Work order:
Please copy out the entries below exactly, beginning with the line that contains "Click the Check Out icon" and ending with the line that contains "Given: Tap the Follow button", and include nothing outside that span.

Material for this task:
++++++

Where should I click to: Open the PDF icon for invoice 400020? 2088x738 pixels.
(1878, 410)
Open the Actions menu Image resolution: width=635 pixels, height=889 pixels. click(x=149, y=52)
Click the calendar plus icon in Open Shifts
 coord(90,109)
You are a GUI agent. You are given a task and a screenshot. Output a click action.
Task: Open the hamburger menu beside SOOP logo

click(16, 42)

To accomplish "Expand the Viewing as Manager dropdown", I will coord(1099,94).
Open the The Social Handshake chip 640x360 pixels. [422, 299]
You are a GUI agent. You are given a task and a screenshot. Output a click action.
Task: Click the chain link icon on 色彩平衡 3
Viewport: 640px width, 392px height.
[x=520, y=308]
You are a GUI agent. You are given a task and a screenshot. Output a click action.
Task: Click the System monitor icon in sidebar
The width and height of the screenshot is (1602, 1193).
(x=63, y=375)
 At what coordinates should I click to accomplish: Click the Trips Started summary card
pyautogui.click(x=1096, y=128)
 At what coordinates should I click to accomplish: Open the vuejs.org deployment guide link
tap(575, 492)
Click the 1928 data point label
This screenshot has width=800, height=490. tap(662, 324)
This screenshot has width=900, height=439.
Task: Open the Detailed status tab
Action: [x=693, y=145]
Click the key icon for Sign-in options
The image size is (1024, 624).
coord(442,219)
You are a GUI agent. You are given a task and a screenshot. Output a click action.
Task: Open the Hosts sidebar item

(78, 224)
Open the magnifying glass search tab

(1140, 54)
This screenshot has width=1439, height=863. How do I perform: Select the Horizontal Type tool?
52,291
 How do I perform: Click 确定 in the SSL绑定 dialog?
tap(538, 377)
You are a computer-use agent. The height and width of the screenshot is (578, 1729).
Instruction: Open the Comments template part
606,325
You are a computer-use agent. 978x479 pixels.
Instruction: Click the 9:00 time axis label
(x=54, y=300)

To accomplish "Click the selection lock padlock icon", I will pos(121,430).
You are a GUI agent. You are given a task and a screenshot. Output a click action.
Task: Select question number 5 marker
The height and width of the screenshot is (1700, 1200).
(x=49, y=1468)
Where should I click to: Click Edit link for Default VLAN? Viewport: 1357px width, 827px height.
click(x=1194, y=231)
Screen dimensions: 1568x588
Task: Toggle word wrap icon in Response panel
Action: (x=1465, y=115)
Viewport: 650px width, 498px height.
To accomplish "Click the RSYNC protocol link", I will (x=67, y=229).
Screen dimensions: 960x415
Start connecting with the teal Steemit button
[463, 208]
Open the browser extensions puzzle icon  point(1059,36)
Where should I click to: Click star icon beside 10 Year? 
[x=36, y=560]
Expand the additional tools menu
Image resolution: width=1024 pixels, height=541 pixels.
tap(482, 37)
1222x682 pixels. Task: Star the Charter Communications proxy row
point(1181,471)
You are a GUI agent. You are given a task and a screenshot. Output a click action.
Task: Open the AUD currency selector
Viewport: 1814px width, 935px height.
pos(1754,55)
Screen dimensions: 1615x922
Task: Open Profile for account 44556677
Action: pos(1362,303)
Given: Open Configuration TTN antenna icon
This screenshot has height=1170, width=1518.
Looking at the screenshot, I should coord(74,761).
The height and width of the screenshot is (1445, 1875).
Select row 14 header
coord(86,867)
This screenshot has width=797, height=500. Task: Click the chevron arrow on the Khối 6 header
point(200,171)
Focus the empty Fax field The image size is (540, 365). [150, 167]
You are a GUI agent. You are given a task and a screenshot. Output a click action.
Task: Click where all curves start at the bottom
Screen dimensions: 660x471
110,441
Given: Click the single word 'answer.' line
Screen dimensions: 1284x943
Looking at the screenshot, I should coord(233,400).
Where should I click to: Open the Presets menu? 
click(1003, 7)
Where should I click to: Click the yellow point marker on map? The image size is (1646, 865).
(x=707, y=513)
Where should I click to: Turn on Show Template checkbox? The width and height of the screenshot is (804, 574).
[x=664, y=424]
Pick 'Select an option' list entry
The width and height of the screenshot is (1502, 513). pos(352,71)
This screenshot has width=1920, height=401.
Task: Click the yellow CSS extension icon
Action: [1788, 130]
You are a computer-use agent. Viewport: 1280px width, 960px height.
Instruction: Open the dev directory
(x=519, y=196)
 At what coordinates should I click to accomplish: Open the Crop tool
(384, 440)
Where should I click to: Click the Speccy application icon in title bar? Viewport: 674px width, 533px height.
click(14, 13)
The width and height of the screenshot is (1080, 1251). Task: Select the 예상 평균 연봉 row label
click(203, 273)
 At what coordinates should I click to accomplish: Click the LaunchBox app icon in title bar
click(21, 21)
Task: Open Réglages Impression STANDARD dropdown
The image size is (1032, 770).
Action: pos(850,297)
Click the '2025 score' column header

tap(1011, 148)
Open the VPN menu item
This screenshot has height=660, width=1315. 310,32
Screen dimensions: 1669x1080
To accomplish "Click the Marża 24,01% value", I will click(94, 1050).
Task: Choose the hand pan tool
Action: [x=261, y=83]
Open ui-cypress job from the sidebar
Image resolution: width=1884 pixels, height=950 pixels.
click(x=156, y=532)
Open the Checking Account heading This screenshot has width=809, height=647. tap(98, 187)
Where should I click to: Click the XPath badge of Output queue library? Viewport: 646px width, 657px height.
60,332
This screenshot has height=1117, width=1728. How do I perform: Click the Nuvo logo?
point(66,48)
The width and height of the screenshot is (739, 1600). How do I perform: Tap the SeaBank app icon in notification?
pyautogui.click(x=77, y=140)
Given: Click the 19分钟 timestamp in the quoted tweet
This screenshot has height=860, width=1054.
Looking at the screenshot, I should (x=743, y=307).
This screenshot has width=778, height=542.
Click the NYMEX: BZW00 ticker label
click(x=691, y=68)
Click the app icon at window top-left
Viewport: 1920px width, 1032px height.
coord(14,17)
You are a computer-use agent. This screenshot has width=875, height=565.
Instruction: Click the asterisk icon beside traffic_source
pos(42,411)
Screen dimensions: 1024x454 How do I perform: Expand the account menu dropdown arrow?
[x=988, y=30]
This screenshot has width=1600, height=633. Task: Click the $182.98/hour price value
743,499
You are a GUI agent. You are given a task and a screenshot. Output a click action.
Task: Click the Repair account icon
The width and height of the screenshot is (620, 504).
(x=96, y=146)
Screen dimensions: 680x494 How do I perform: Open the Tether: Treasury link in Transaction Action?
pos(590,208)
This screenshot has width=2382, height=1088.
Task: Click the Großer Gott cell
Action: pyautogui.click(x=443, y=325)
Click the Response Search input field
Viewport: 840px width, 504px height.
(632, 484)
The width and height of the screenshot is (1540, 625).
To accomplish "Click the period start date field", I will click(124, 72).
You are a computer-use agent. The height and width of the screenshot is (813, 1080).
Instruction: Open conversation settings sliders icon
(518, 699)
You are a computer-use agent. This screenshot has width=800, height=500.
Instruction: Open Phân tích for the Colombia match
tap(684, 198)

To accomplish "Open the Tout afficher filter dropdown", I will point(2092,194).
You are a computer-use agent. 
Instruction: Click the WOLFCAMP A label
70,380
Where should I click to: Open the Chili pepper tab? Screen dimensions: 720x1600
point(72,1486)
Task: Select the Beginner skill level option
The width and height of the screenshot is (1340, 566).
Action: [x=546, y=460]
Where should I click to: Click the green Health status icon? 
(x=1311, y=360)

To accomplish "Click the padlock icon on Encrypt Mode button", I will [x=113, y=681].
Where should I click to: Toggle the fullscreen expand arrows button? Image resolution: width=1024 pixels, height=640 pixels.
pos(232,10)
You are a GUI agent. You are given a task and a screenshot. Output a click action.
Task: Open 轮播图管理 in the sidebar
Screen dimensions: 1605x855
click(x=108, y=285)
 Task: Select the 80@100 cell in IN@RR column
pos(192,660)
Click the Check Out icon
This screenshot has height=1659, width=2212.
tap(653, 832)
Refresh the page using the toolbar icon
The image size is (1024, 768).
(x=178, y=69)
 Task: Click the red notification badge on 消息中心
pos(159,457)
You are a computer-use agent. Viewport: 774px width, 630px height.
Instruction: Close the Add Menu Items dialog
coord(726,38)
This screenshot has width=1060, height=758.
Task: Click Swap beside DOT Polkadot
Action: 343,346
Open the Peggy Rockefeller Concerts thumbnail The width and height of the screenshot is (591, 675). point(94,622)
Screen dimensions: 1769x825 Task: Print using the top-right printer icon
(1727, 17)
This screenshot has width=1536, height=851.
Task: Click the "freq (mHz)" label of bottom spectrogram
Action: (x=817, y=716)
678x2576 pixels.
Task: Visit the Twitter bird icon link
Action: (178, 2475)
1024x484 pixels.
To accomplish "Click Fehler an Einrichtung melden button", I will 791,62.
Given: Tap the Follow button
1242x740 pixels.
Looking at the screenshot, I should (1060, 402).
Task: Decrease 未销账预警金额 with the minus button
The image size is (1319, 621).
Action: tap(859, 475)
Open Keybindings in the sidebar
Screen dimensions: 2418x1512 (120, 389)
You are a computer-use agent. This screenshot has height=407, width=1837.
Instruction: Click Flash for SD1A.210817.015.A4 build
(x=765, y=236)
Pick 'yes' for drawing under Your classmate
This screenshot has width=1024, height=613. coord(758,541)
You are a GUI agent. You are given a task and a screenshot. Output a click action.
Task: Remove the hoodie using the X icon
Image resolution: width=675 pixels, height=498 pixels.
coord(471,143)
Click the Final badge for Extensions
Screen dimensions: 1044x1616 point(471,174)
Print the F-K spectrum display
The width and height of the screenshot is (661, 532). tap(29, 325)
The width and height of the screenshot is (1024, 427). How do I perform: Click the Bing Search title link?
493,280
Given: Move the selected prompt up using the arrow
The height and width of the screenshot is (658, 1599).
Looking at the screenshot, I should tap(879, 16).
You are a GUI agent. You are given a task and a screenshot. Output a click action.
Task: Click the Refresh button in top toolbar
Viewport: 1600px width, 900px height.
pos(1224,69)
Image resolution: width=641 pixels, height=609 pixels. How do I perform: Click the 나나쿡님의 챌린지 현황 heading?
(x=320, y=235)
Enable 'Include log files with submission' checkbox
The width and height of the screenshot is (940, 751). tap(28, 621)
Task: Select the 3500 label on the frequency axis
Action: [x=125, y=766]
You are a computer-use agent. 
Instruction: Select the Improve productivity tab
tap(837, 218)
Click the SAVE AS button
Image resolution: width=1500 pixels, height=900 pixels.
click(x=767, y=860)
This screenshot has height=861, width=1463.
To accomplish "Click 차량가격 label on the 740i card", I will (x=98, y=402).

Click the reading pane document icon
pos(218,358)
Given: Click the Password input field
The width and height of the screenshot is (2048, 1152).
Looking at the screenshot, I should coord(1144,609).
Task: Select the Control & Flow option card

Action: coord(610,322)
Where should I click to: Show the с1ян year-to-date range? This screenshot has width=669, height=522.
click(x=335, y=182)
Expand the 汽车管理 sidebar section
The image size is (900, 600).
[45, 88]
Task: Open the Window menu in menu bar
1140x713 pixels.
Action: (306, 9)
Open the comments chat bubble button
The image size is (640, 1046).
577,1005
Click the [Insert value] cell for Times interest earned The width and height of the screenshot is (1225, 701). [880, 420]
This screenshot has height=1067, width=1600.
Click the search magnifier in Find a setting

++++++

Solution to this problem:
Click the Check Out icon
This screenshot has height=1659, width=2212.
tap(653, 832)
Refresh the page using the toolbar icon
The image size is (1024, 768).
(x=178, y=69)
 Task: Click the red notification badge on 消息中心
pos(159,457)
You are a computer-use agent. Viewport: 774px width, 630px height.
Instruction: Close the Add Menu Items dialog
coord(726,38)
This screenshot has width=1060, height=758.
Task: Click Swap beside DOT Polkadot
Action: 343,346
Open the Peggy Rockefeller Concerts thumbnail The width and height of the screenshot is (591, 675). point(94,622)
Screen dimensions: 1769x825 Task: Print using the top-right printer icon
(1727, 17)
This screenshot has width=1536, height=851.
Task: Click the "freq (mHz)" label of bottom spectrogram
Action: (x=817, y=716)
678x2576 pixels.
Task: Visit the Twitter bird icon link
Action: (178, 2475)
1024x484 pixels.
To accomplish "Click Fehler an Einrichtung melden button", I will 791,62.
Given: Tap the Follow button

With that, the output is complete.